Vincent, Susan J., ‘“When I am in Good Habitt”: Clothes in English Culture c. 1550 – c. 1670’ (PhD dissertation, University of York, 2002)

 

Gunne Sax: A Cottagecore Fantasy

Gunne Sax was founded in 1967, the Summer of Love, by San Francisco-based dressmakers Elle Bailey and Carol Miller. The brand became hugely popular under the direction of Jessica McClintock in the 1970s. Known for their prairie dresses, Gunne Sax designs incorporated elements from various romanticised time periods, from the front-lacings of a medieval kirtle, through the low-cut square neck of Renaissance French gowns, out to Victorian mutton sleeves and the lace inserts of Edwardian tea dresses. They also often resembled traditional folk costume – many look like refashionings of the German dirndl, for instance. The overall effect is one of fairytale escapism. This is a European heritage through American eyes. In 1984, McClintock herself told People magazine ‘I sell romance and fantasy’. The name of the dress, however, suggests the prairie skirts worn by colonisers in the mid-19th century. The dresses were popular with hippies in the 1970s, connecting back to the more progressive politics of the sixties and therefore appealing to the young women for whom they were made. Yet the invocation of “traditional values” in the whitewashed historical references and relative modesty of the designs made them double agents, and therefore supremely financially viable.

The overarching sense of historical fantasy is picked up by Laird Borrelli-Persson in an article for Vogue.com in 2016, entitled ‘How the Gunne Sax Dress Went From Cliché to Cool’. She writes that “at the end of what was, for many, an annus horribilis, the escapist fantasy aspect of Gunne Sax dresses resonates and makes them look fresh, not frumpy.” 2016 might well have been a horrible year for America, but 2020 was unfathomable in terms of collective trauma. If we take this need for escape and nostalgia as a key factor in the resurgence of Gunne Sax-style prairie dresses, it makes sense that we have seen so many iterations of the prairie dress in recent years, in a time of such huge socio-political upheaval. From Alexander McQueen spring/summer 2019 and Gucci fall/winter 2020, to Cecilie Bahnsen and Batsheva autumn/winter 2019, to Ganni and Dôen’s most recent collections, prairie dresses have already been established as a wardrobe essential of sorts.

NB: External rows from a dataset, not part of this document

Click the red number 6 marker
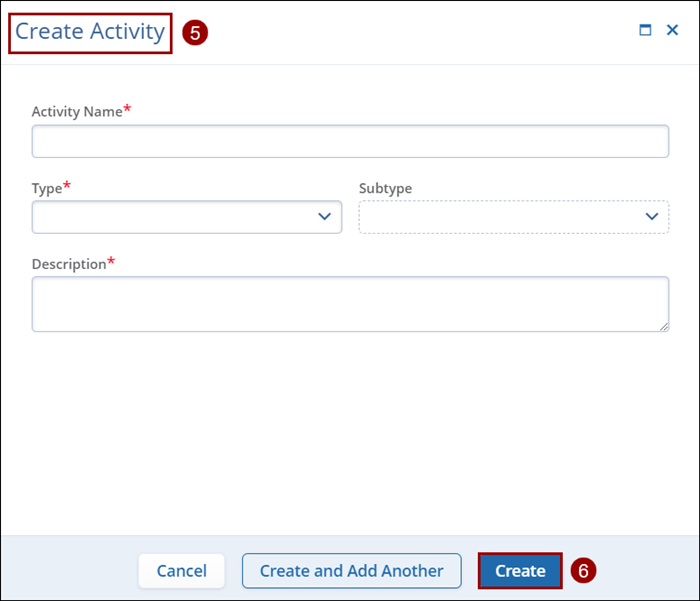This screenshot has height=601, width=700. pos(583,571)
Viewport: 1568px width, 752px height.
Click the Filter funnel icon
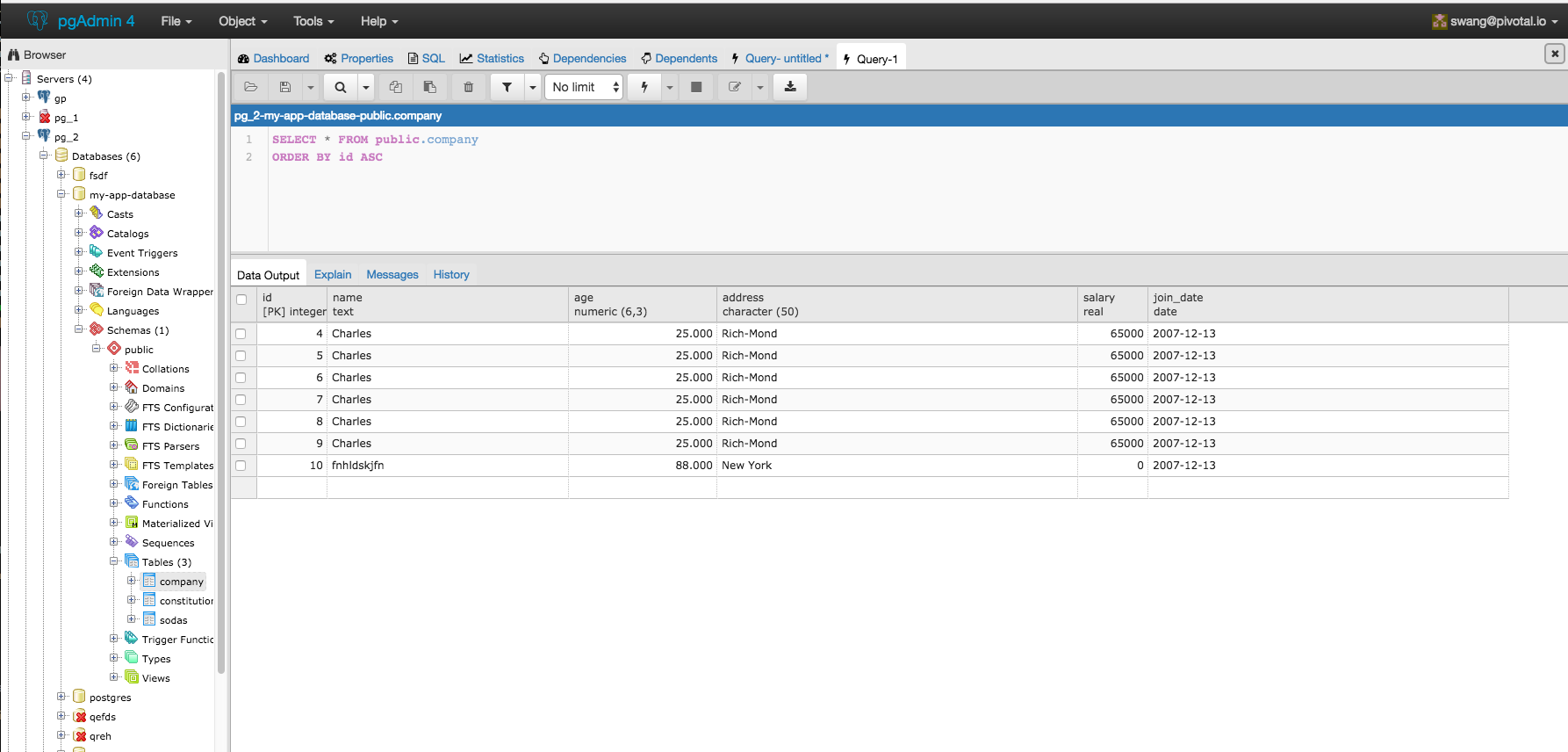507,87
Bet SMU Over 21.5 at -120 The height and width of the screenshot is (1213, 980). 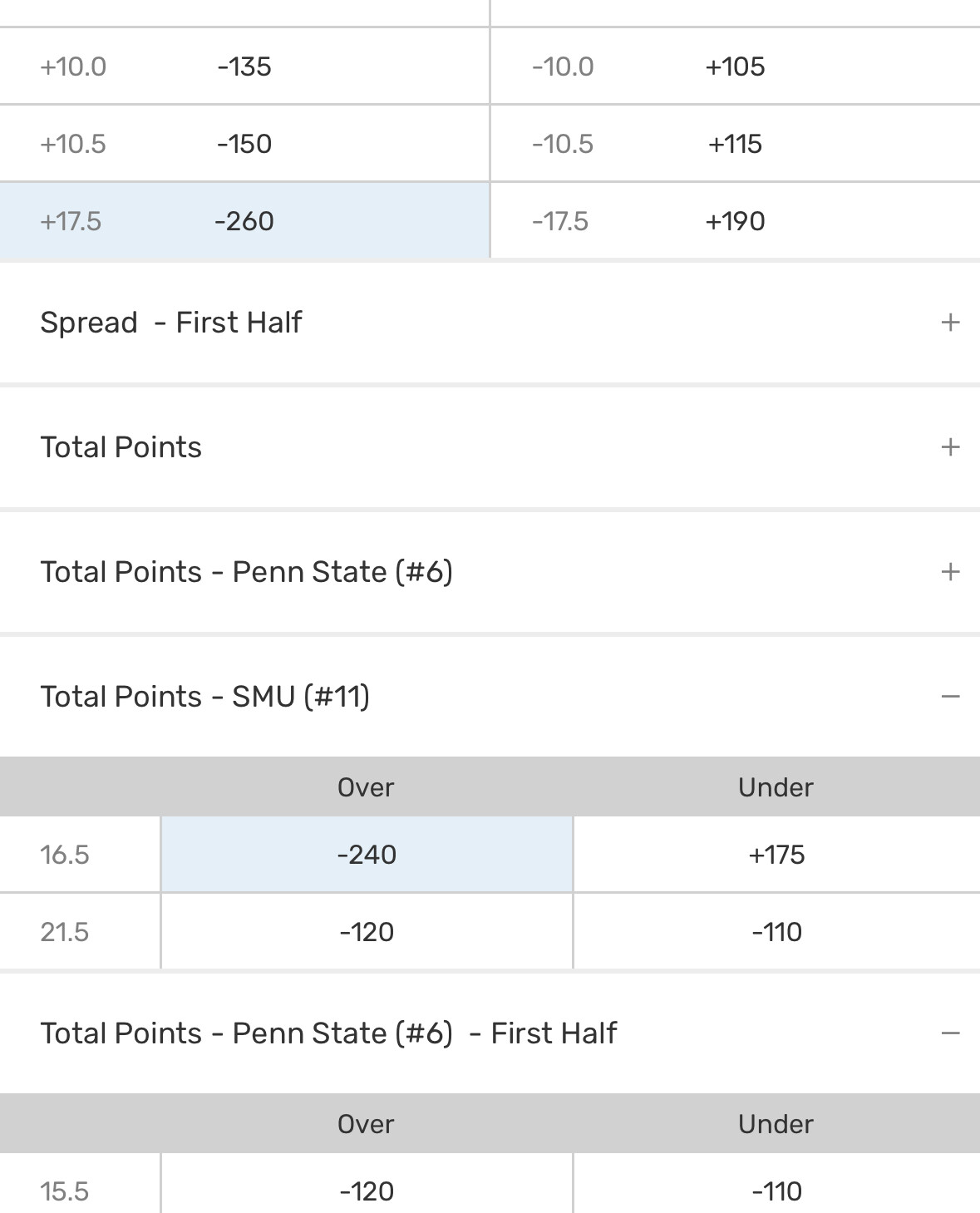367,932
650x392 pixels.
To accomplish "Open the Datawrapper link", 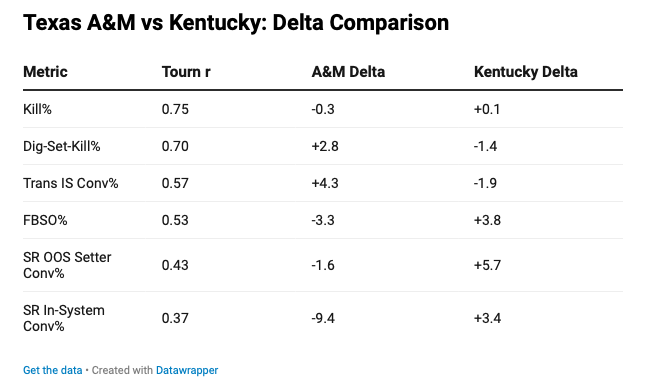I will [187, 370].
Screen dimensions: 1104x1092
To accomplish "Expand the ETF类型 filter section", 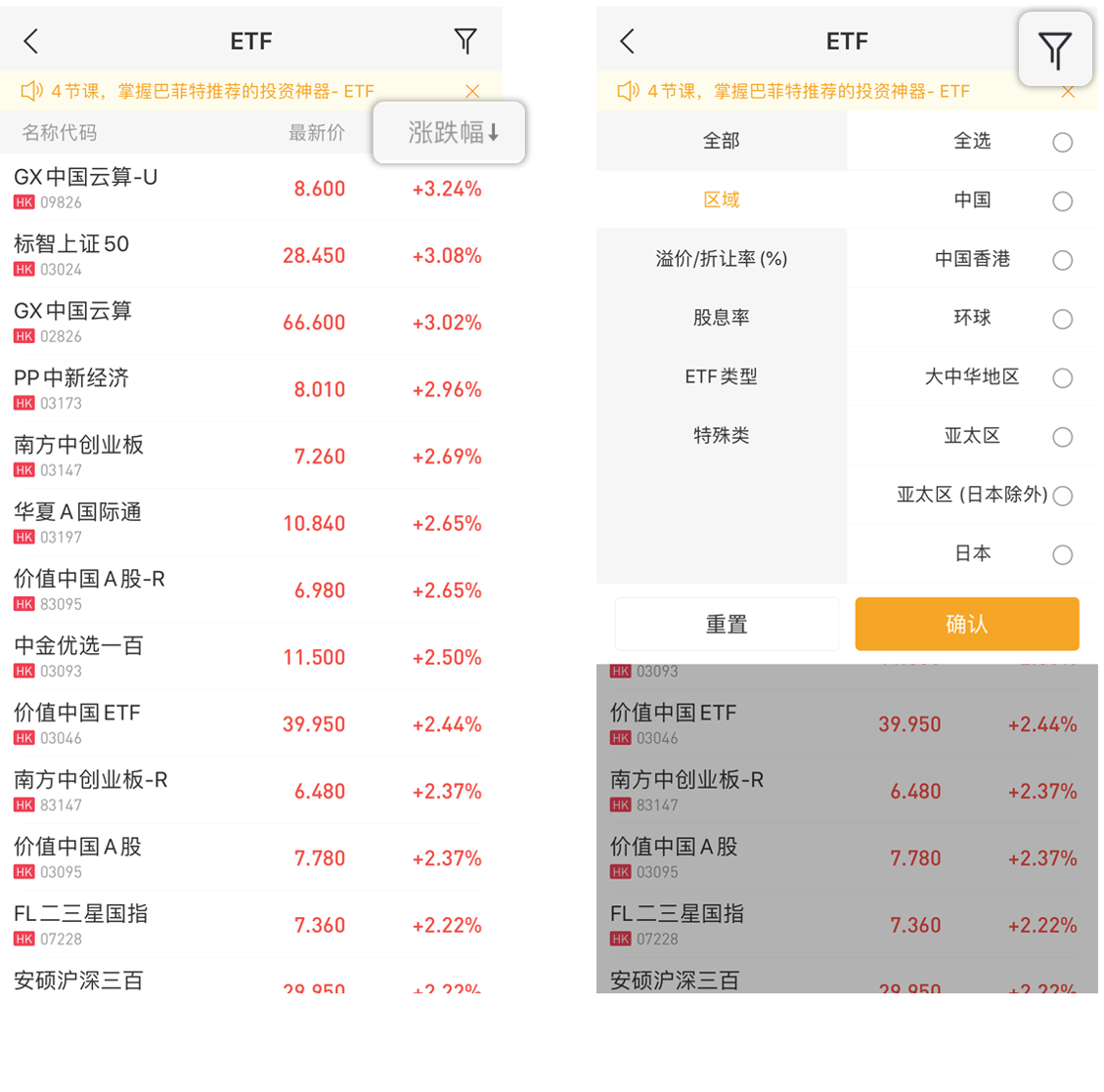I will pos(721,376).
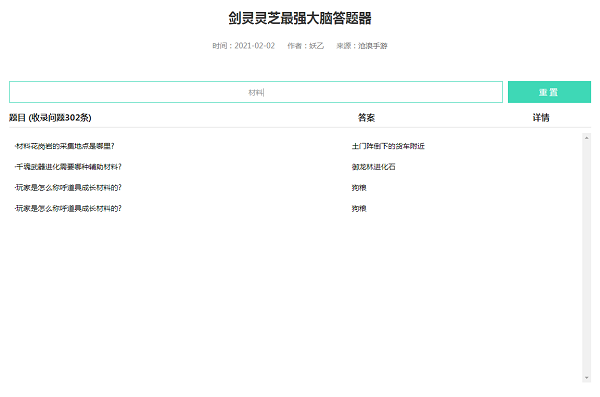Select question about 千魂武器进化 auxiliary material
The image size is (600, 397).
pyautogui.click(x=68, y=167)
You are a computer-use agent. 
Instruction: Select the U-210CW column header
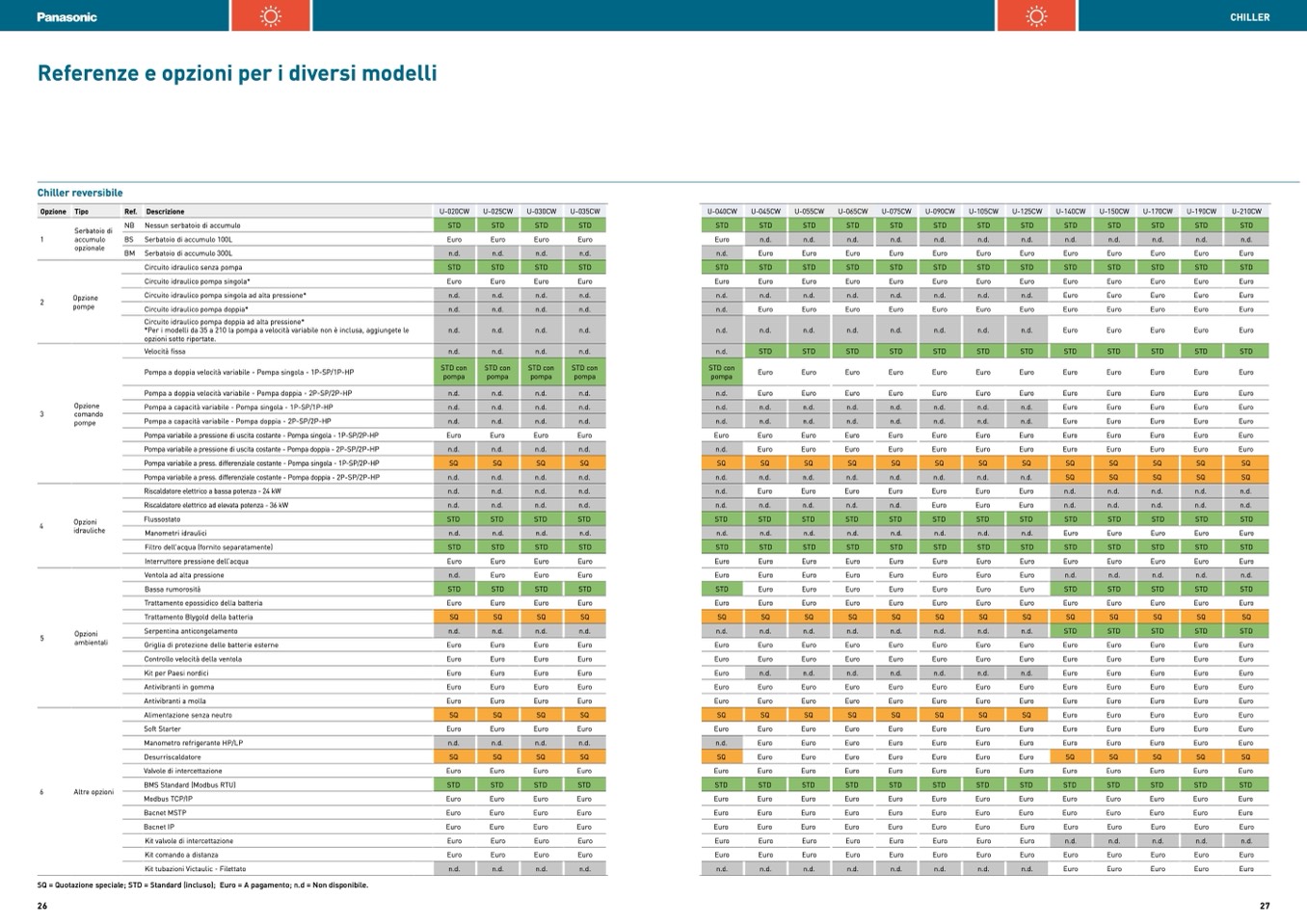coord(1245,211)
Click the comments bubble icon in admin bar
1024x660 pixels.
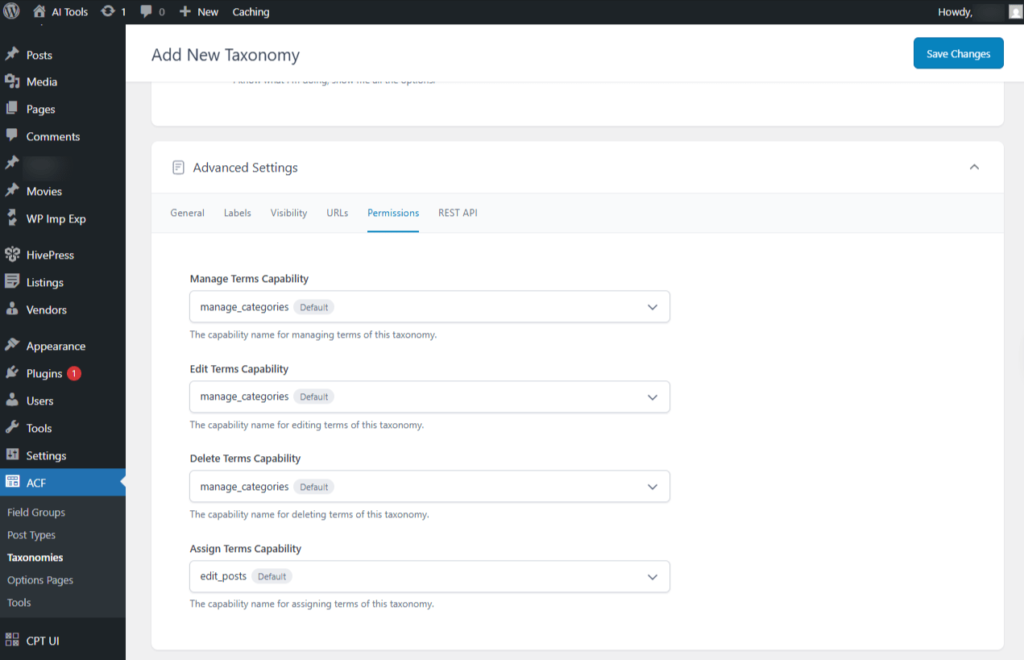click(147, 12)
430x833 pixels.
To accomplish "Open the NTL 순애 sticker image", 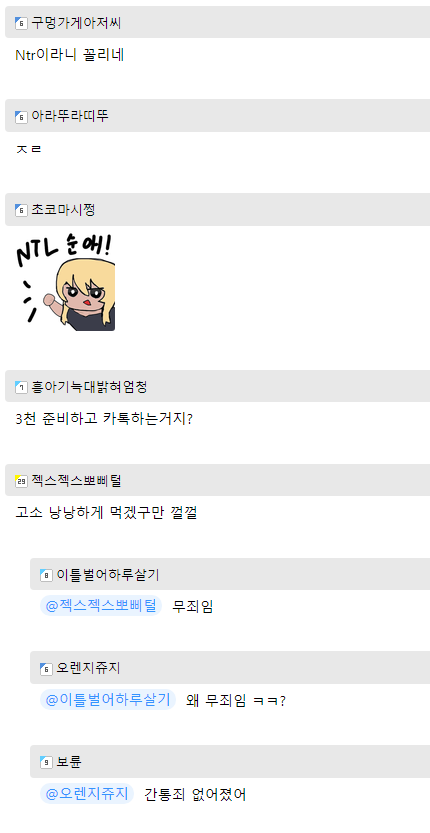I will [x=65, y=282].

Batsheva A/W 19 Final Look Prairie Wedding Dress

But then came cottagecore, an internet aesthetic which revolves around a romanticised western pastoral, free from the urban spaces to which so many of us have been confined through quarantine. As Rowan Ellis points out in her video ‘why is cottagecore so gay?’, cottagecore is not a subculture, but imagery consumed online, through social media sites like Tumblr, Pinterest, Instagram and TikTok. But even if a cottage in the woods is unavailable to most, there are active elements of a cottagecore lifestyle that are available to all. Speaking to i-D, 16-year-old Redditor InfamousBees says “I can make bread in a tiny city apartment. I can grow herbs in my windowsill or in flowerpots or in old mugs. I can surround myself with loved, cared-for plants that can thrive on little sunlight. I don’t need a huge yard to have a few chickens or a big, fluffy dog. I certainly don’t need a cottage to be vulnerable with my girlfriend.” These small things are all examples of behavioural activation, small goals that result in positive rewards. The queer roots of this focus on handmaking and craft are outlined beautifully by Eleanor Medhurst in her article ‘Cottagecore Lesbians And The Landdyke Legacy’. Here, she discusses landdyke ecofeminism, which is based on a network of communities of lesbian activists. One function of these communes has traditionally been “living important values through everyday acts”, like the small rituals that link teenagers looking at images online to the aesthetic that underlines those images. Gunne Sax dresses, as they are now necessarily bought vintage – by virtue of the closure of the brand – play into the ecological concerns of cottagecore enthusiasts, but also hold a sense of the significance and integrity of something owned before. They hold stories of the past and therefore connect us to other human beings. There is community in pre-owned clothing.

@widowmeiker

Very princess-y haul today! Going to try to post some collection videos this week! #gunnesax #brigerton #vintage #aesthetic #cottagecore #princesscore

♬ original sound – Madeline The Person

Yet this is a community in which few can participate. Gunne Sax dresses, though labelled “affordable” by Borrelli-Persson, tend to sell at around £300 a garment, which is unreasonably expensive for most. They are also size restrictive – though a prairie dress looks great on everyone, most Gunne Sax examples for sale are between an XS and an S – even as a mid-size girl, I’ve yet to find one that will fit me. These price and size restrictions reflect some of the more problematic aspects of the aesthetic, which align with its predecessors. Ronald Creagh identifies hippies as the last guard of utopian socialism, following in the footsteps of the Romantics and William Morris, but I would argue that cottagecore is reflective of this ideology, too. It falls into many of the same pitfalls – an idea from the mind of those who are alienated from the real toil of farm life, who do not know the struggles of working the land, and who think of it only as “simple”, at their most detached approaching Marie Antoinette and her model farm, Le Hameau de la Reine.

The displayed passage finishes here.